Structural and Electrophysiological Changes in a Model of Cardiotoxicity Induced by Anthracycline Combined With Trastuzumab

Claudia Altomare; Alessandra Maria Lodrini; Giuseppina Milano; Vanessa Biemmi; Edoardo Lazzarini; Sara Bolis; Nicolò Pernigoni; Eleonora Torre; Martina Arici; Mara Ferrandi; Lucio Barile; Marcella Rocchetti; Giuseppe Vassalli

doi:10.3389/fphys.2021.658790

Structural and Electrophysiological Changes in a Model of Cardiotoxicity Induced by Anthracycline Combined With Trastuzumab

Front Physiol. 2021 Apr 7:12:658790. doi: 10.3389/fphys.2021.658790. eCollection 2021.

Authors

Claudia Altomare¹, Alessandra Maria Lodrini^{2

3}, Giuseppina Milano^{1

4}, Vanessa Biemmi³, Edoardo Lazzarini³, Sara Bolis^{1

3}, Nicolò Pernigoni¹, Eleonora Torre², Martina Arici², Mara Ferrandi⁵, Lucio Barile^{3

6

7}, Marcella Rocchetti², Giuseppe Vassalli^{1

6

8}

Affiliations

¹ Laboratory of Cellular and Molecular Cardiology, Cardiocentro Ticino Foundation, Lugano, Switzerland.
² Department of Biotechnology and Biosciences, Università degli Studi di Milano - Bicocca, Milan, Italy.
³ Laboratory for Cardiovascular Theranostics, Cardiocentro Ticino Foundation, Lugano, Switzerland.
⁴ Laboratory of Cardiovascular Research, Lausanne University Hospital, Lausanne, Switzerland.
⁵ Windtree Therapeutics Inc., Warrington, PA, United States.
⁶ Faculty of Biomedical Sciences, Università della Svizzera italiana, Lugano, Switzerland.
⁷ Institute of Life Science, Scuola Superiore Sant'Anna, Pisa, Italy.
⁸ Center for Molecular Cardiology, University of Zurich, Zurich, Switzerland.

Abstract

Background: Combined treatment with anthracyclines (e.g., doxorubicin; Dox) and trastuzumab (Trz), a humanized anti-human epidermal growth factor receptor 2 (HER2; ErbB2) antibody, in patients with HER2-positive cancer is limited by cardiotoxicity, as manifested by contractile dysfunction and arrhythmia. The respective roles of the two agents in the cardiotoxicity of the combined therapy are incompletely understood.

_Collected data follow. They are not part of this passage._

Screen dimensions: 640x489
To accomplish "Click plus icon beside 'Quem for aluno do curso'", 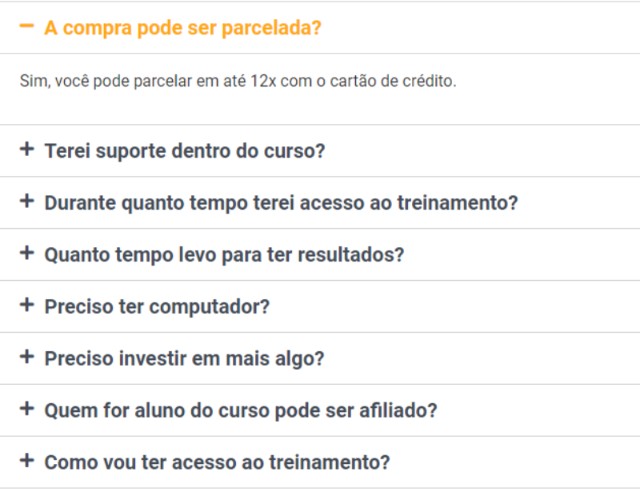I will (27, 408).
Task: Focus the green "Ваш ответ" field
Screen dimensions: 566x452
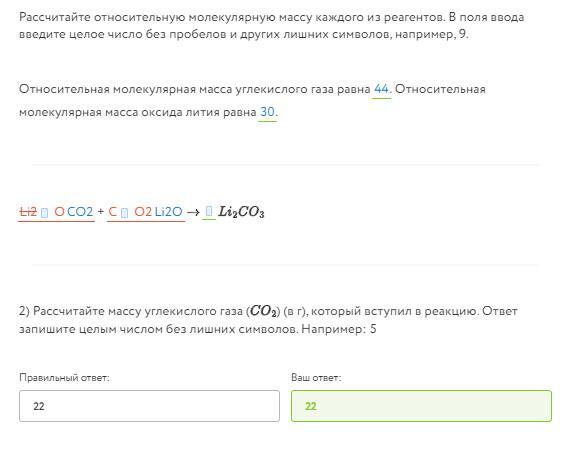Action: click(421, 406)
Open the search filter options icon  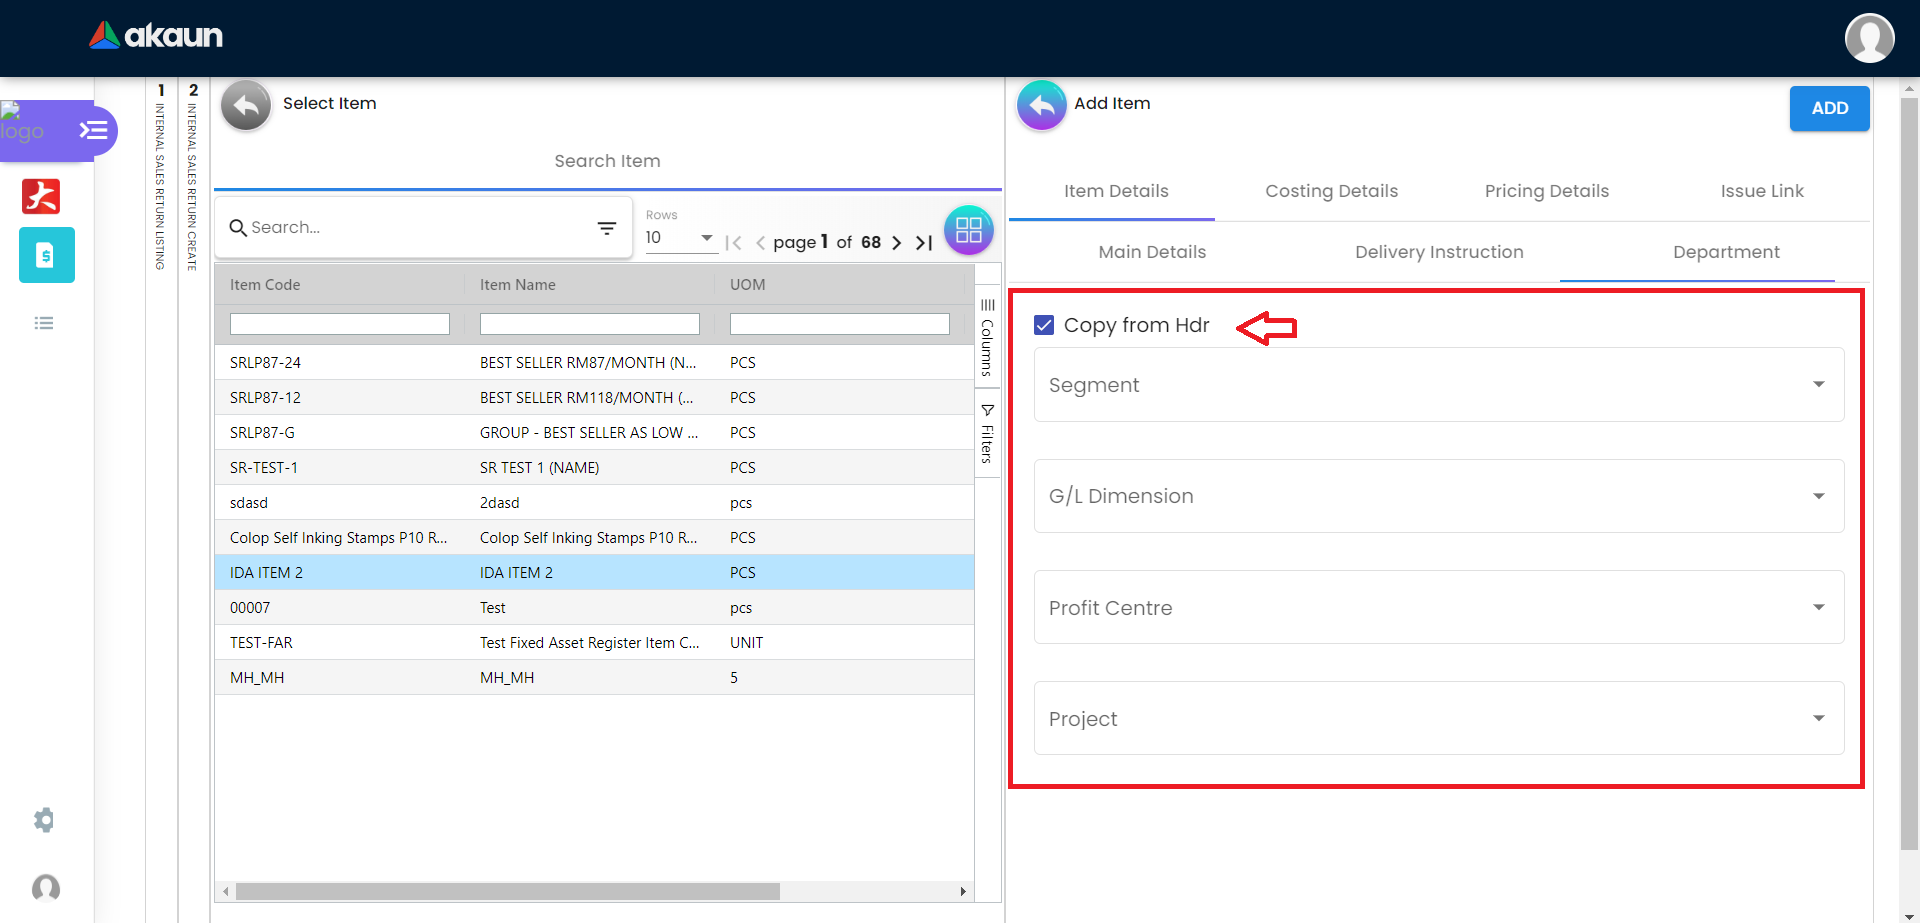click(x=606, y=228)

Objective: To assess cardiac performance, T-tubule organization, electrophysiological changes and intracellular Ca²⁺ handling in cardiac myocytes (CMs) using an in vivo rat model of Dox/Trz-related cardiotoxicity.

Methods and results: Adult rats received 6 doses of either Dox or Trz, or the two agents sequentially. Dox-mediated left ventricular (LV) dysfunction was aggravated by Trz administration. Dox treatment, but not Trz, induced T-tubule disarray. Moreover, Dox, but not Trz monotherapy, induced prolonged action potential duration (APD), increased incidence of delayed afterdepolarizations (DADs) and beat-to-beat variability of repolarization (BVR), and slower Ca²⁺ transient decay. Although APD, DADs, BVR and Ca²⁺ transient decay recovered over time after the cessation of Dox treatment, subsequent Trz administration exacerbated these abnormalities. Trz, but not Dox, reduced Ca²⁺ transient amplitude and SR Ca²⁺ content, although only Dox treatment was associated with SERCA downregulation. Finally, Dox treatment increased Ca²⁺ spark frequency, resting Ca²⁺ waves, sarcoplasmic reticulum (SR) Ca²⁺ leak, and long-lasting Ca²⁺ release events (so-called Ca²⁺ "embers"), partially reproduced by Trz treatment.

Conclusion: These results suggest that in vivo Dox but not Trz administration causes T-tubule disarray and pronounced changes in electrical activity of CMs. While adaptive changes may account for normal AP shape and reduced DADs late after Dox administration, subsequent Trz administration interferes with such adaptive changes. Intracellular Ca²⁺ handling was differently affected by Dox and Trz treatment, leading to SR instability in both cases. These findings illustrate the specific roles of Dox and Trz, and their interactions in cardiotoxicity and arrhythmogenicity.

Keywords: T-tubules; calcium handling; cardiotoxicity; doxorubicin; electrophysiology; trastuzumab.